Rua Santa Efigênia: Marcelo Gaspar de Souza

 
 
Naquele sábado eu estava decidido a sair, era hora de trocar a placa-mãe do meu velho notebook. Ele estava no CTI, entubado, coitado, mas me deu muitas alegrias, muitos poemas criamos juntos, só nós dois. Resolvi ir até a Santa Efigênia, lá no centro, uma viagem longa pra quem é da periferia. Gosto de andar naquelas bandas da cidade, muitos prédios antigos, cheios de histórias pra contar. 

Vi uma movimentação grande de pessoas, quando passei pela Avenida Rio Branco. Muitos policiais. Jornalistas. Veículos de várias emissoras de tv, com suas antenas erguidas, quase em sinal de louvor, apontadas para o firmamento. 

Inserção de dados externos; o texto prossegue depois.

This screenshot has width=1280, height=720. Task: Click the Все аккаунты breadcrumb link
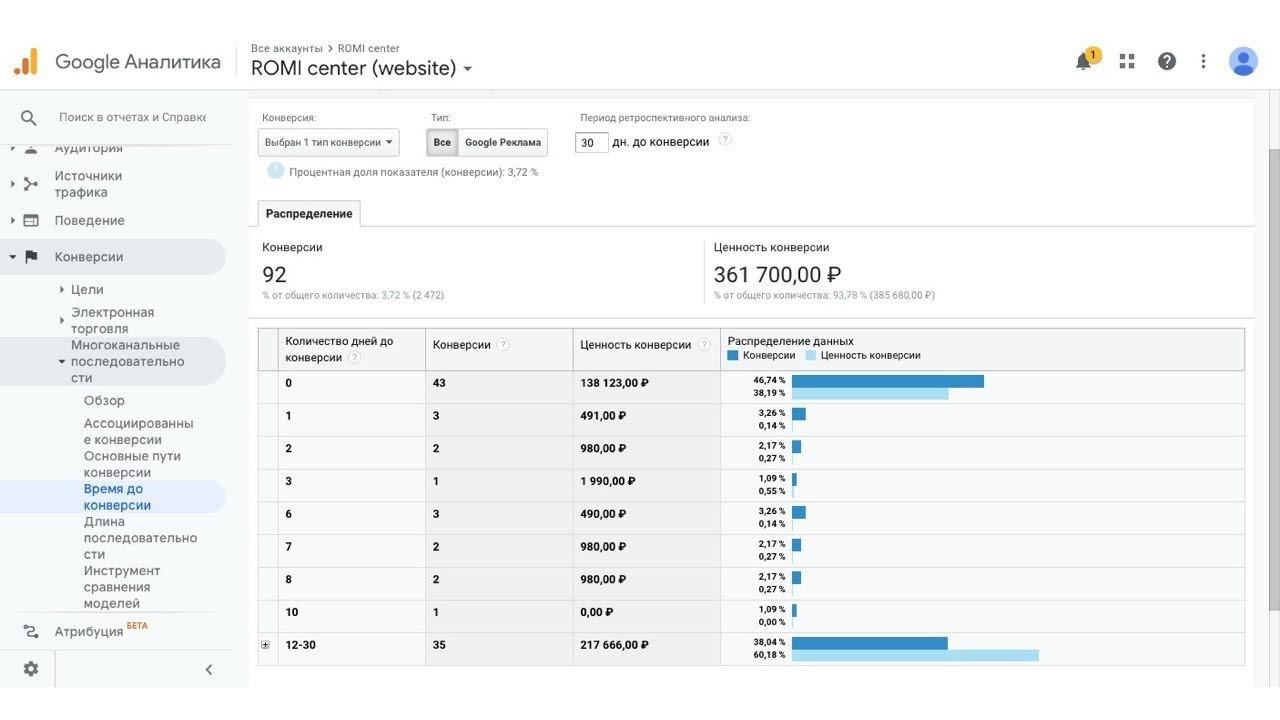286,48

Perguntei o que estava acontecendo a um senhor que lá estava, olhando para o último dos quatro andares do edifício: “Não sei”, disse ele, hipnotizado. 

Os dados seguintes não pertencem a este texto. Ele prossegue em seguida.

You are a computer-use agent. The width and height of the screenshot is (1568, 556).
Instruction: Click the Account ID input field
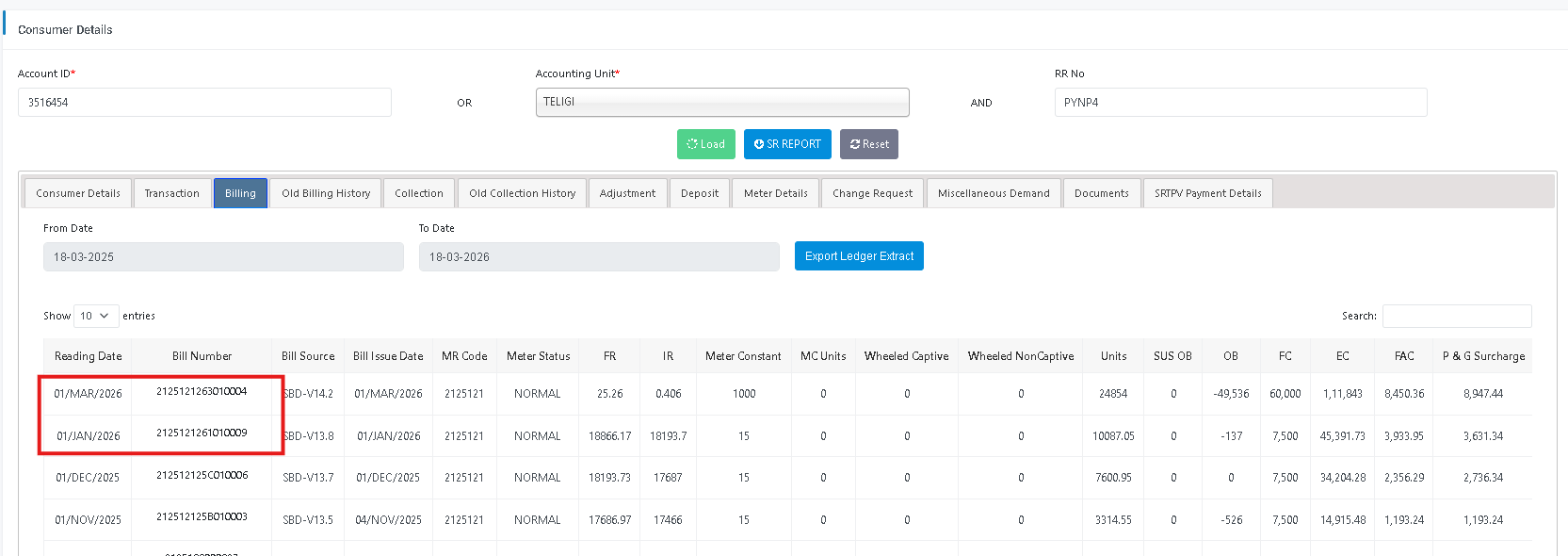(204, 103)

Parecia uma procissão da festa de Bom Jesus dos Navegantes, em Aracaju. Mas sem toda aquela pompa e glória. Todos vislumbravam algo, olhavam para o mesmo lugar: janelas no terceiro andar – é o que parece. Um prédio antigo, mofado, bem de esquina, lembra muito os casos contados por Hiroito, em Boca do Lixo. 

Os repórteres tagarelavam, tentando entender o que acontecia naquele lugar; um outro chegou a dizer que, possivelmente, eram membros do Estado Islâmico traçando um atentado para Brasília. Uma mulher bendizia um dos vitrais quebrados do primeiro andar: “Veja! é Santa Madalena encarnada. Eis o formato de sua exuberância naquela sombra da janela”, dizia em prantos. 

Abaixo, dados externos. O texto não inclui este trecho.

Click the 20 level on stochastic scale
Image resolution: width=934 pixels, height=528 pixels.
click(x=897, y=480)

O policial mais velho, tinha um bigodinho tingido de preto, já que seus cabelos eram todos cor de nuvem, em dia ensolarada de parque do Ibirapuera. 

Já estavam lá o pipoqueiro, o senhor português com um carrinho de batatas fritas e amendoins doces, a caixa de isopor acima do ombro do jovem que gritava: “Refrigerante, água, cerveja. Quem vai querer?”. Até mesmo um traficante que portava maconha, cocaína e crack para o comércio. Confesso que o movimento em volta dele estava maior que o do tiozinho que vendia algodão doce. 

Alguém disse que o papa foi chamado, até o serviço secreto dos Estados Unidos da América estava infiltrado naquele local. Afirmavam muitos. 

Fiquei por alguns minutos. Não descobri o que realmente estava acontecendo. Foi o dia em que São Paulo parou, sem motivos, aparentemente. Ninguém soube explicar o que motivou o tumulto e nem o que o fez sessar três dias depois. Uma coisa é certa, meu notebook está na ativa novamente. Gosto de ir à Santa Efigênia, há muitas histórias antigas e gente tanto quanto os edifícios de lá: novos, velhos, carcomidos, bonitos, feios, apertados.




Marcelo Gaspar de Souza é baiano, criado em São Paulo, hoje reside em Pernambuco. É graduado em Análise e Desenv. Sistemas, pela Fatec SP. Autor do livro de poesias A noite continua num gole de cerveja (2017).